• EXERCISE DIRECTIONS
Only the lines from the one containing "Task: Click the padlock icon in address bar" through the one containing "Screen dimensions: 1456x819" should be printed, exactly as they appear below, with both ends included.

━━━━━ RECORDS FOR THIS TASK ━━━━━

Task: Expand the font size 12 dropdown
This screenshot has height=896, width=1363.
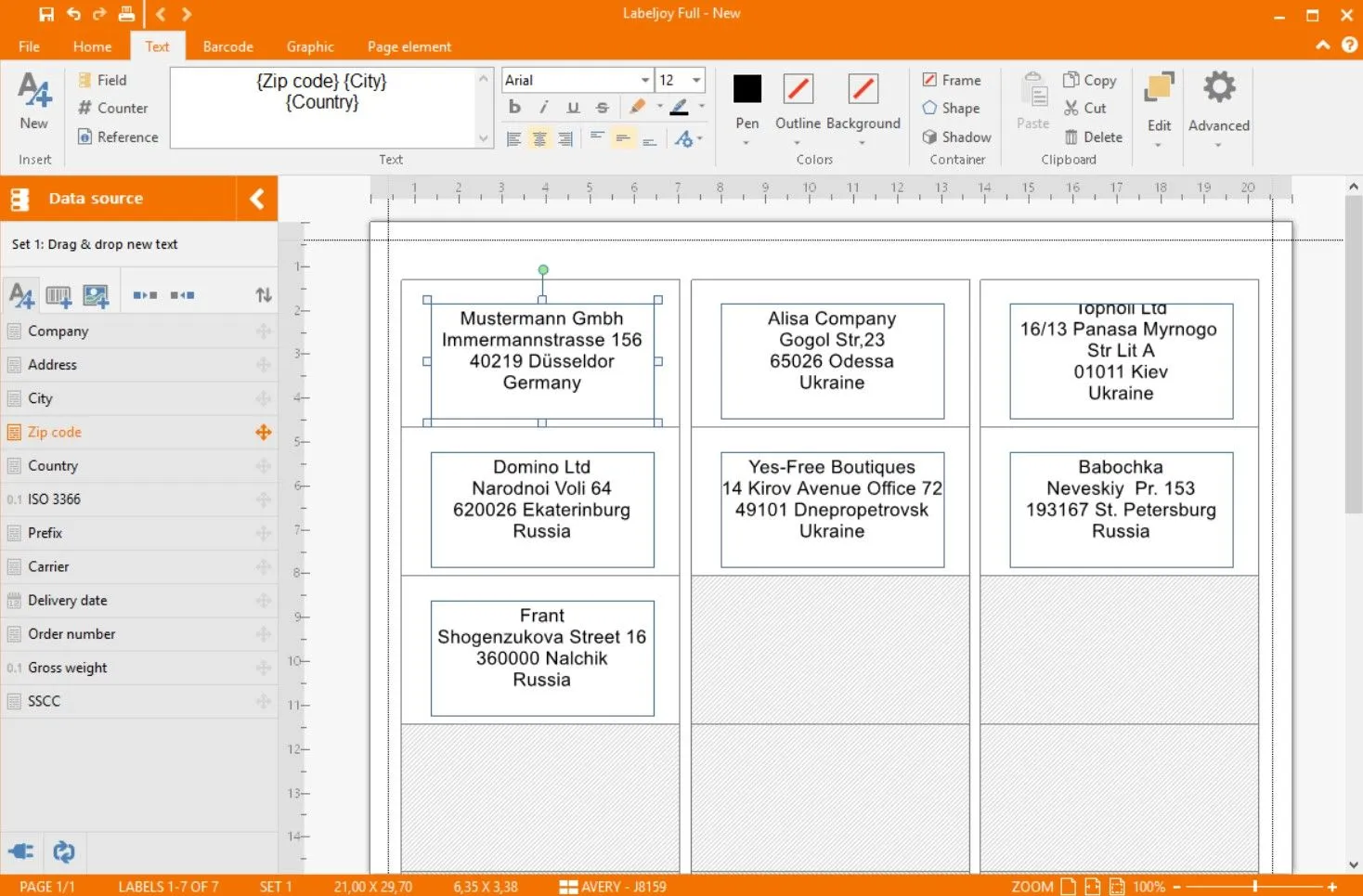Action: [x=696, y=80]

━━━━━
━━━━━ RECORDS FOR THIS TASK ━━━━━

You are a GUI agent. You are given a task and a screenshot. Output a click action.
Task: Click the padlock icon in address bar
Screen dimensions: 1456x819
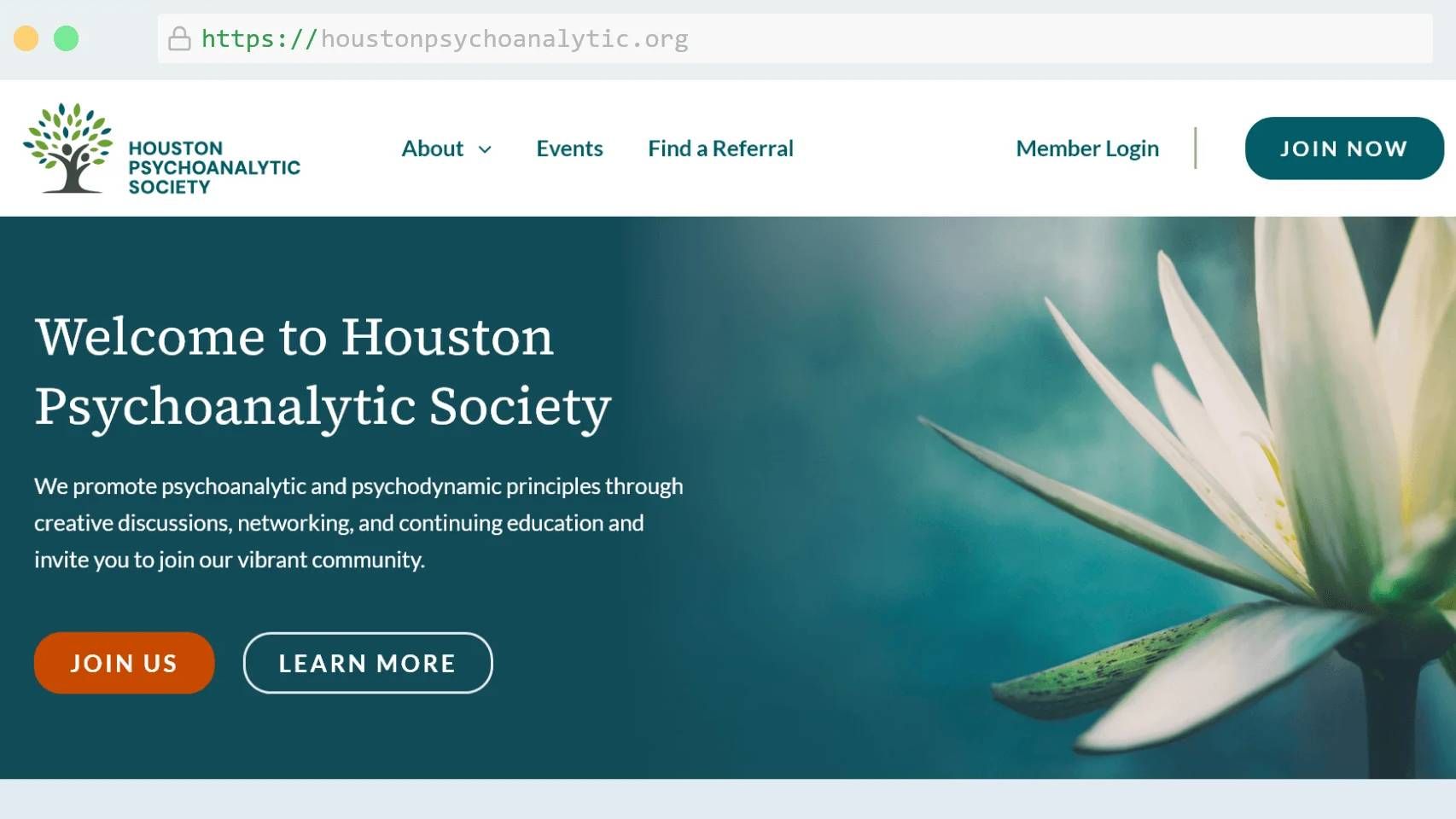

━━━━━

• ANSWER TO THE EXERCISE
Task: Click the padlock icon in address bar
Screen dimensions: 1456x819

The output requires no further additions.